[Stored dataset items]
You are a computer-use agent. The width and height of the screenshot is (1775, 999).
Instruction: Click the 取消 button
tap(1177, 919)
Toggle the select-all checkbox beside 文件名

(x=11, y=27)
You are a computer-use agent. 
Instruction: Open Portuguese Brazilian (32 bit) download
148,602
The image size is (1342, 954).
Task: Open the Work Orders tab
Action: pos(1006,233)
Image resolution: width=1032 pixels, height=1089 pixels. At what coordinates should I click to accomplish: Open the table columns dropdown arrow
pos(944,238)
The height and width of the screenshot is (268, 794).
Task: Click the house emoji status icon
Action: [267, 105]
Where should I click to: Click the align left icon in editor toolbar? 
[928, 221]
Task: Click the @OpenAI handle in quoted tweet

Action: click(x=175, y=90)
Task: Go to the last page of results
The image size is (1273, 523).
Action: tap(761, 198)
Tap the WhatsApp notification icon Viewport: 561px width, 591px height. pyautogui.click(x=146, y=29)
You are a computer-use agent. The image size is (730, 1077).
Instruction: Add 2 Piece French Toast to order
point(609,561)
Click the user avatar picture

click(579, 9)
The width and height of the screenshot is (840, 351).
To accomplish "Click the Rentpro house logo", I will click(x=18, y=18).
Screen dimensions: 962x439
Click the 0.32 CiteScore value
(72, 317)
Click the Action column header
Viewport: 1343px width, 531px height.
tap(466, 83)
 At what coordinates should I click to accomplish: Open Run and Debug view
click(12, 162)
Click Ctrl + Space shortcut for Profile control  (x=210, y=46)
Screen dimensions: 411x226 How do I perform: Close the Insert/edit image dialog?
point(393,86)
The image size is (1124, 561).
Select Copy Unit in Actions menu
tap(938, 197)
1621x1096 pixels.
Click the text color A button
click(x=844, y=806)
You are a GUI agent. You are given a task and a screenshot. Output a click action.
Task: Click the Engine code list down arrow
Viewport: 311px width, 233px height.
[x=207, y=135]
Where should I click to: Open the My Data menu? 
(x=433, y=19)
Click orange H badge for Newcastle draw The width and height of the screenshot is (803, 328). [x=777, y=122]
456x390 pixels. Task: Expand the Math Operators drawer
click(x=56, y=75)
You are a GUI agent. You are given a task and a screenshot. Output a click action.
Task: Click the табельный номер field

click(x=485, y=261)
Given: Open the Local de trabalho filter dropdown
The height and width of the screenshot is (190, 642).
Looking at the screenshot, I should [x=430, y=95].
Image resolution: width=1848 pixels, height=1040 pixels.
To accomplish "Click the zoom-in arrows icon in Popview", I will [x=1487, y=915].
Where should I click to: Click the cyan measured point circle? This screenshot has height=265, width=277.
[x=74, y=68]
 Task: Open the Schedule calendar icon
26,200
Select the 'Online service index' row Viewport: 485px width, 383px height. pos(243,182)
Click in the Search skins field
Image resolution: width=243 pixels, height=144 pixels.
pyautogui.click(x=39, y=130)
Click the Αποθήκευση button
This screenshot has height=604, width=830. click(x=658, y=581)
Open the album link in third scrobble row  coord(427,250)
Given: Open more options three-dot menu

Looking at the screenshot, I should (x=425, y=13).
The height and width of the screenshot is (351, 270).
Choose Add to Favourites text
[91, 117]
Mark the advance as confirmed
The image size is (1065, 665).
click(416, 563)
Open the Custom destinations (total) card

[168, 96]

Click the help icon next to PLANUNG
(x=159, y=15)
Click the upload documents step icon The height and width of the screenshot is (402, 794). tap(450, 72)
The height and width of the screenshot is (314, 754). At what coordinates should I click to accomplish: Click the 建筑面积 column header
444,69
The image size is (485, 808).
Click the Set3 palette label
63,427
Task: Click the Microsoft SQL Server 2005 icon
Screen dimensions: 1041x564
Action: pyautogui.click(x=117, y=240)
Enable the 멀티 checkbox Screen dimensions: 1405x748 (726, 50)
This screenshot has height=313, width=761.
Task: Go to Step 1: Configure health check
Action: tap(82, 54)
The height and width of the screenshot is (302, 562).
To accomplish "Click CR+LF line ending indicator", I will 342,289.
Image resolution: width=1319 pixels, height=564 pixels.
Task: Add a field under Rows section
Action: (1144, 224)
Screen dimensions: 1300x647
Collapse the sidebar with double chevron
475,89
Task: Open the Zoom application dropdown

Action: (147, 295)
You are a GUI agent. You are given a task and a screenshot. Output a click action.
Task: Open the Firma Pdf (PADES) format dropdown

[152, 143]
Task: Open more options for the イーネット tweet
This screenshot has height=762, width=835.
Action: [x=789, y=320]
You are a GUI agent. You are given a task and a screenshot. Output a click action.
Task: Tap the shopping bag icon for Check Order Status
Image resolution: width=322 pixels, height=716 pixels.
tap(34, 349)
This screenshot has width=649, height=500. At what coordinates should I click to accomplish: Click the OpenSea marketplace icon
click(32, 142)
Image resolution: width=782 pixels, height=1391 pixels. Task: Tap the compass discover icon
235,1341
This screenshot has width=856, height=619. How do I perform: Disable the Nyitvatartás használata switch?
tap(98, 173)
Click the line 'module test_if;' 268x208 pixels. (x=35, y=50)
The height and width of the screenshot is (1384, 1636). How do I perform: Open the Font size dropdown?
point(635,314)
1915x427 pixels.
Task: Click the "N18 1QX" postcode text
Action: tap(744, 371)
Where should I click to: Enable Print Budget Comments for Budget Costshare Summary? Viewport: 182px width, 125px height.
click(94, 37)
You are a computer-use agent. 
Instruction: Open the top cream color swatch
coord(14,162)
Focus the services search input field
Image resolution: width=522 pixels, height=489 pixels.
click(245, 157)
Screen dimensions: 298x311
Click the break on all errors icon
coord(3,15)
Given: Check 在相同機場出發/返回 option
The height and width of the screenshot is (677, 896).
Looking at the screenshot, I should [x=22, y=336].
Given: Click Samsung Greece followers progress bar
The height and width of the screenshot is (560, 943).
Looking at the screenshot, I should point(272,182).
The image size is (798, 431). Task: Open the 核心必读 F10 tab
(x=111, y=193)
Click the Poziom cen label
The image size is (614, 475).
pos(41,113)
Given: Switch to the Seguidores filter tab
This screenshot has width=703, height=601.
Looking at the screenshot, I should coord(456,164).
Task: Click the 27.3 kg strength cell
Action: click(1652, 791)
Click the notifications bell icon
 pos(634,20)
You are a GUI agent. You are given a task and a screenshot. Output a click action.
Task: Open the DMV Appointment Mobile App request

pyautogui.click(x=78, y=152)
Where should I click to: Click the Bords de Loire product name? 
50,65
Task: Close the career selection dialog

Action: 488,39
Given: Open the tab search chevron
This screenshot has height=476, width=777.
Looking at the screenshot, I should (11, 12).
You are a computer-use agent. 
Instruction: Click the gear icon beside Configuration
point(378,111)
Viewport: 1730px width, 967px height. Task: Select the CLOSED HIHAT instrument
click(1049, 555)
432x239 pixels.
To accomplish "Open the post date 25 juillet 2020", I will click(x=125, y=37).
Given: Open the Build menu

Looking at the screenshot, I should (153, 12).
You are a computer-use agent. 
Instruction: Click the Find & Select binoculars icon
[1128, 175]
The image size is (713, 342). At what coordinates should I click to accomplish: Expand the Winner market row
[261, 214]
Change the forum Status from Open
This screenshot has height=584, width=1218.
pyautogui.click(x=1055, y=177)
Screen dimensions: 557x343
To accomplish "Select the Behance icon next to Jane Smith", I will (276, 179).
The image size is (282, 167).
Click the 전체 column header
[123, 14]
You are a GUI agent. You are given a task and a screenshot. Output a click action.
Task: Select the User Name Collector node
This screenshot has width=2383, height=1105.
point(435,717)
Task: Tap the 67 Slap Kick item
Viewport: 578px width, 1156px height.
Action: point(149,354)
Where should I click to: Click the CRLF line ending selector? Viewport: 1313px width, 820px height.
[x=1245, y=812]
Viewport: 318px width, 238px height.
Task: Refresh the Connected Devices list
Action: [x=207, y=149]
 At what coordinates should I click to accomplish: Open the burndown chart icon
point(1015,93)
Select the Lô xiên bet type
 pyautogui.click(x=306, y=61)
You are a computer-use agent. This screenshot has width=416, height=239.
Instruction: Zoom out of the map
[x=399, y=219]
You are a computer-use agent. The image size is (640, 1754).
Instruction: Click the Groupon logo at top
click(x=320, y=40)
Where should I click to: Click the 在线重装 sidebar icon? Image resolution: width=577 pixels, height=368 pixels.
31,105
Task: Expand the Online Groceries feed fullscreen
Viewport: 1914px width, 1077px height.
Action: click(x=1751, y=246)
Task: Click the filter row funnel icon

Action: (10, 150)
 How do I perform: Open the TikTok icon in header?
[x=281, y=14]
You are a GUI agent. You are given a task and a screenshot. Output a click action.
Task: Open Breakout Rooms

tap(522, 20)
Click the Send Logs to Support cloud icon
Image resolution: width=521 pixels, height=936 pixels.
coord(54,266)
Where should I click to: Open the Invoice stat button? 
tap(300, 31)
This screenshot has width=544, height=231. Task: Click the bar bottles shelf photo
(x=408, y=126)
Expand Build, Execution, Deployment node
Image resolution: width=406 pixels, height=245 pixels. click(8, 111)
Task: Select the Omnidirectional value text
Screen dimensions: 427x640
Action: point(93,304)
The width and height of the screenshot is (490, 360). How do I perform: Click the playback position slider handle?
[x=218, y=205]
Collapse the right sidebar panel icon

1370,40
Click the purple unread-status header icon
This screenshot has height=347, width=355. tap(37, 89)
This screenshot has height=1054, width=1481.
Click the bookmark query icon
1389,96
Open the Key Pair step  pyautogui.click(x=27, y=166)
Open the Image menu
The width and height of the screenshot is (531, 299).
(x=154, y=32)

WHAT IS EXPECTED: Copy out the material word for word, from the line with "Given: Switch to the Seguidores filter tab" to the line with "Action: 488,39", including both of those lines.

COMPLETE OUTPUT:
Given: Switch to the Seguidores filter tab
This screenshot has width=703, height=601.
Looking at the screenshot, I should coord(456,164).
Task: Click the 27.3 kg strength cell
Action: click(1652, 791)
Click the notifications bell icon
 pos(634,20)
You are a GUI agent. You are given a task and a screenshot. Output a click action.
Task: Open the DMV Appointment Mobile App request

pyautogui.click(x=78, y=152)
Where should I click to: Click the Bords de Loire product name? 
50,65
Task: Close the career selection dialog

Action: 488,39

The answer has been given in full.